The story behind Olio’s famous egg salad

Susan Manlin Katzman of www.SweetLeisure.com

Cheryl Baehr

Ben Poremba always knew the power food had to stir up memories in people, but he was not prepared for the reaction his father had the first time he tasted his egg salad. The chef and restaurateur had just opened his Botanical Heights restaurant, Olio, and his father had come in from Israel to check out his son’s professional accomplishment.

Poremba was busy in the kitchen the night of his father’s visit, so he was caught completely off guard when one of his servers came in to tell him that his dad was crying at his table. Poremba promptly left the kitchen and found that his dad was, indeed, in tears. Distraught, he asked his father what was going on.

“I said, ‘Dad, what’s wrong? Why are you crying?,” Poremba recalls. “He said, ‘You know, I never thought that I was going to have this taste again in my mouth.

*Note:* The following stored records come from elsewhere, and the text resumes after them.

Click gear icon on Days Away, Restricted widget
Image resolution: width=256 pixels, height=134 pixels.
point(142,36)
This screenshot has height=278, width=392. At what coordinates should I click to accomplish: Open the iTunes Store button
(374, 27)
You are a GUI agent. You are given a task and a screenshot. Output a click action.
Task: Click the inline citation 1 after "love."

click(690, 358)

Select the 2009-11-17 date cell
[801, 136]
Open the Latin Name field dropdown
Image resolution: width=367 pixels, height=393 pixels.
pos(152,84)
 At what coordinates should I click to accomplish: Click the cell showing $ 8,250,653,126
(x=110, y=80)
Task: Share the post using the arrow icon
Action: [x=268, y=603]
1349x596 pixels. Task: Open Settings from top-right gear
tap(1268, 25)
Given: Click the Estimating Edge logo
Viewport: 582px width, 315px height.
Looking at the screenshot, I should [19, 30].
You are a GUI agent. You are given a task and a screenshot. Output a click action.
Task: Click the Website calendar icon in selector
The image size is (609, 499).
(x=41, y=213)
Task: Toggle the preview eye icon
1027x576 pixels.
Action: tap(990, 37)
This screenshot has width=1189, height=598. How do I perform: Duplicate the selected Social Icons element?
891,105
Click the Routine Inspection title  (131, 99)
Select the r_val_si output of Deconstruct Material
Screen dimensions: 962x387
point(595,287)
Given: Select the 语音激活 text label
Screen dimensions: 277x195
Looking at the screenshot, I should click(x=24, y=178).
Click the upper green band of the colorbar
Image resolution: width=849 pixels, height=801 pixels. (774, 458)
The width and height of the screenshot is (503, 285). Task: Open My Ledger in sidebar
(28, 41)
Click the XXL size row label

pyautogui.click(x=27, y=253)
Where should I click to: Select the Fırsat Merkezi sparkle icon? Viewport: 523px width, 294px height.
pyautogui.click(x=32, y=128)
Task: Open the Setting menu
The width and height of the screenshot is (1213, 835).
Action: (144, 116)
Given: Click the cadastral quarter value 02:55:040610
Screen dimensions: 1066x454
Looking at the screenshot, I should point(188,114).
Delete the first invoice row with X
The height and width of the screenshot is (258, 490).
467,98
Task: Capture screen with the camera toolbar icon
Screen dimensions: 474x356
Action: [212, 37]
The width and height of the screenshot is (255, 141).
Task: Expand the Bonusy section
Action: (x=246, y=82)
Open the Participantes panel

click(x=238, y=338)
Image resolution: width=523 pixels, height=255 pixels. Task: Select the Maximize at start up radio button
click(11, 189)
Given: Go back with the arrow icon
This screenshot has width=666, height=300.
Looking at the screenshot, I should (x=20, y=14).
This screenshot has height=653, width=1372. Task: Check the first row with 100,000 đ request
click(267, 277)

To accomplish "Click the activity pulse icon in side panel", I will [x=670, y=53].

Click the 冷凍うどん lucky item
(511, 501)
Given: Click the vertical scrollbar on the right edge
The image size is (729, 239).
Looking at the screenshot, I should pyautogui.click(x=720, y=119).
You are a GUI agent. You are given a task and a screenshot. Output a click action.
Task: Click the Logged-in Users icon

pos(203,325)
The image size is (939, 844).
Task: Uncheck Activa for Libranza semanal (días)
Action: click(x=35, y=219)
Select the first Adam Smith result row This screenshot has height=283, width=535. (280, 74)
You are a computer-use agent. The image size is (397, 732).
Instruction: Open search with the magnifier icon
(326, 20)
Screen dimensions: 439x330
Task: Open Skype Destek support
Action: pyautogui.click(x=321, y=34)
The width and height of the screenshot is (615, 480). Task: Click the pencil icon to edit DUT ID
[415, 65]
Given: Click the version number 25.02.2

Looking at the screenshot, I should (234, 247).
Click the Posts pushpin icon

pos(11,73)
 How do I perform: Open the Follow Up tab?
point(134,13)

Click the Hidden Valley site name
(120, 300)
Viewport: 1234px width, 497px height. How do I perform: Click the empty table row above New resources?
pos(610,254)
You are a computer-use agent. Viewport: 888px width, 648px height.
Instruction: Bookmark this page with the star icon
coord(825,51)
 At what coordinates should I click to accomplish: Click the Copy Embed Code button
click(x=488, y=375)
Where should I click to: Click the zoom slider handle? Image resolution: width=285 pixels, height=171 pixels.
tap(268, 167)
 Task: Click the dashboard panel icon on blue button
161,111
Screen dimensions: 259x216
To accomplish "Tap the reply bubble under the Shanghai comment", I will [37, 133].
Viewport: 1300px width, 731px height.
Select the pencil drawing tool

You just sent me back to your grandmother’s house.’ My grandmother had died a few years before and had Alzheimer’s for several years prior to that, so it had been a long time since he’d had her food. The thing is, I didn’t even have to tell him that it was hers for him to realize it. He was transported to a place in time.” 

In the eight-plus years since opening Olio, Poremba has developed a following for his egg salad, a recipe based on a dish his paternal grandmother used to make for the family. Though his mother’s Moroccan culinary tradition typically dominated the Poremba family’s food experience, there were a few dishes his dad’s German mother was known for: Matza ball soup, chicken schnitzel, potatoes and cabbage and a chopped chicken liver dish made with eggs and onions. The former was popular with the adult family members, but for the kids, Poremba’s grandmother would make the dish without the chicken livers, instead crafting the concoction out of hardboiled eggs, mounds of fried onions, schmaltz (or sometimes canola oil), a little bit of mayonnaise, salt and white pepper.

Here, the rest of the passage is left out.